* [Records to use]
####################
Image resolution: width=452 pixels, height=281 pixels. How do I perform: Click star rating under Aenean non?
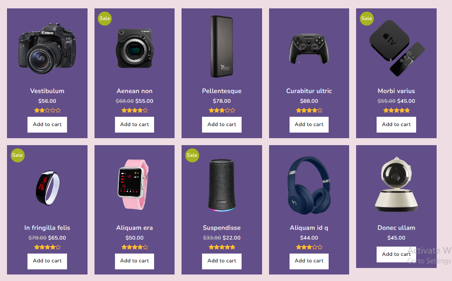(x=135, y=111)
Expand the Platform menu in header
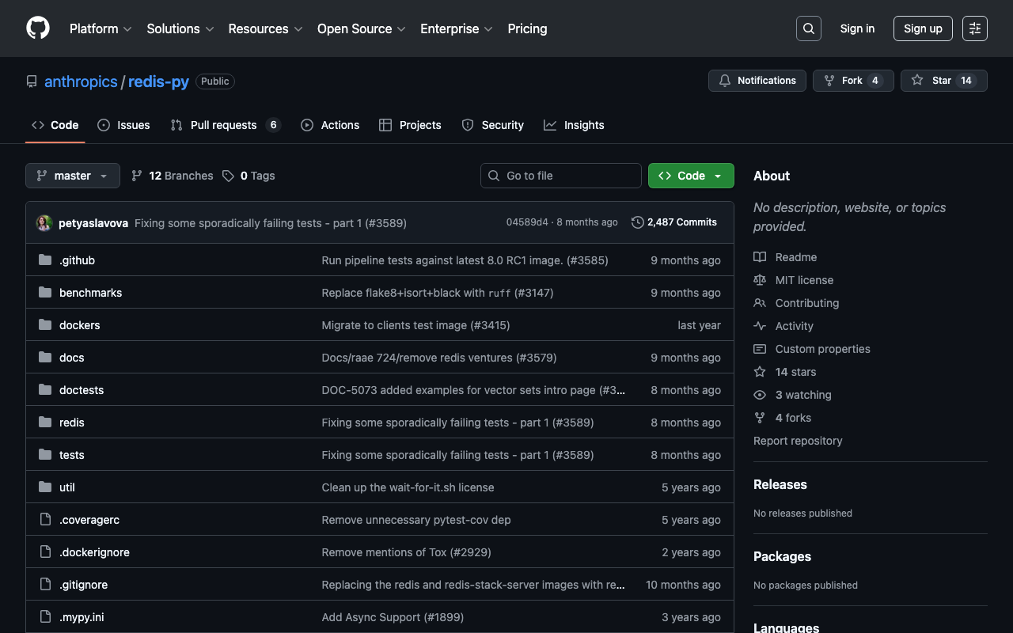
####################
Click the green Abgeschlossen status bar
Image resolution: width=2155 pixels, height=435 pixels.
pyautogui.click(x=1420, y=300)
####################
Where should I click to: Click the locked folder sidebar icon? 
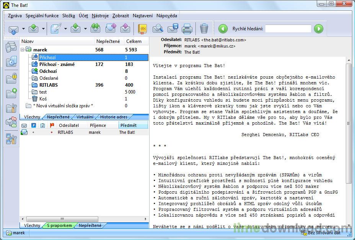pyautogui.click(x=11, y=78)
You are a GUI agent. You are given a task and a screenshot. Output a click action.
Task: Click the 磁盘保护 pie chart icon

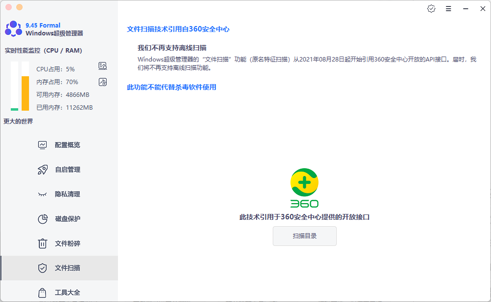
####################
* [To do]
Rewrite the records as a JSON list of strings, one string per line and no entries for blank lines, beginning at the line that contains "Image resolution: width=452" and stopping after the line that contains "Expand the Platform menu in header". Omit the pictures from the answer.

* [Solution to this task]
[
  "Image resolution: width=452 pixels, height=281 pixels. How do I perform: Click star rating under Aenean non?",
  "(x=135, y=111)",
  "Expand the Platform menu in header"
]